やること: 下の本文で、社員主導型の仕組みの例として挙げられているものは何か。

本文:
'''

「自ら考え、行動する」、「自分で判断する」、「能動的にアクションする」など、望ましい社員像として自主性を重んじるという会社は多いと思います。ただ、「自分で判断して行動する人」を「組織的な動きが取れない人」と見る価値基準もありますし、総論で「自主性があることが望ましい」とは言っても、その程度は会社によって違いがあります。基本的にはその会社の尺度に応じて、自分で判断する、指示を仰ぐ、判断を委ねる、といったことを使い分けながら仕事をしていく事になるのでしょう。
中小企業の場合は、組織分掌や職務権限が確立できていないことも多いですから、自分の担当だけにこだわらずいろんな事に手を出して欲しい、関わって欲しい、仕事も課題も自分で見つけ出して取り組んで欲しいなど、より強く自主性を求められるように思います。また自主的な取り組みを促進するという目的で社員主導型の様々な仕組み、例えば社内の委員会活動、社員が幹事を務める各種社内行事などを行っている会社も多いと思います。

'''

資料:
'''

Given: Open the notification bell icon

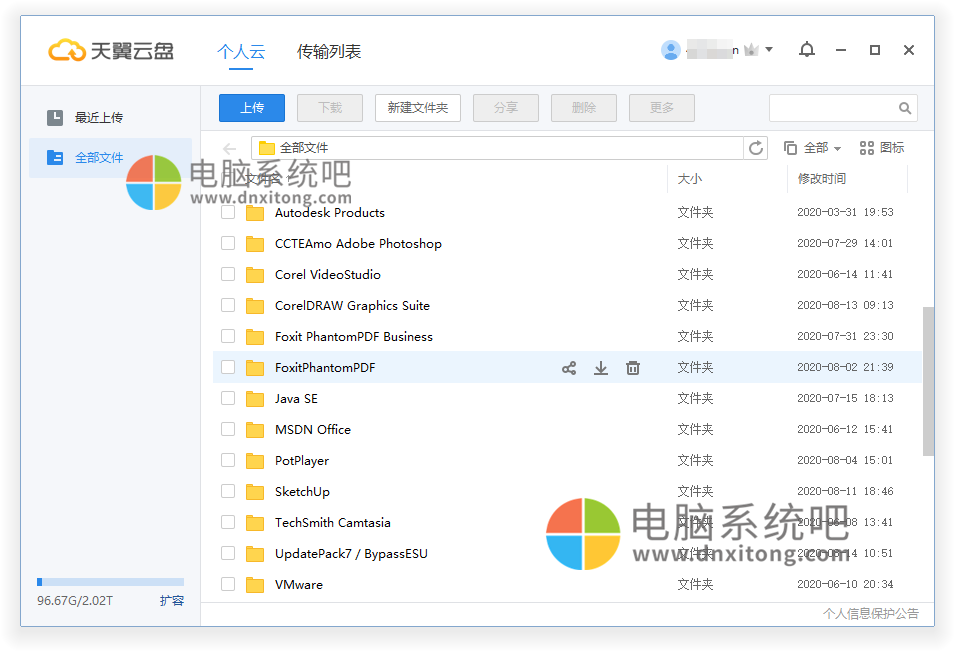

'''

解答: 社内の委員会活動と、社員が幹事を務める各種社内行事。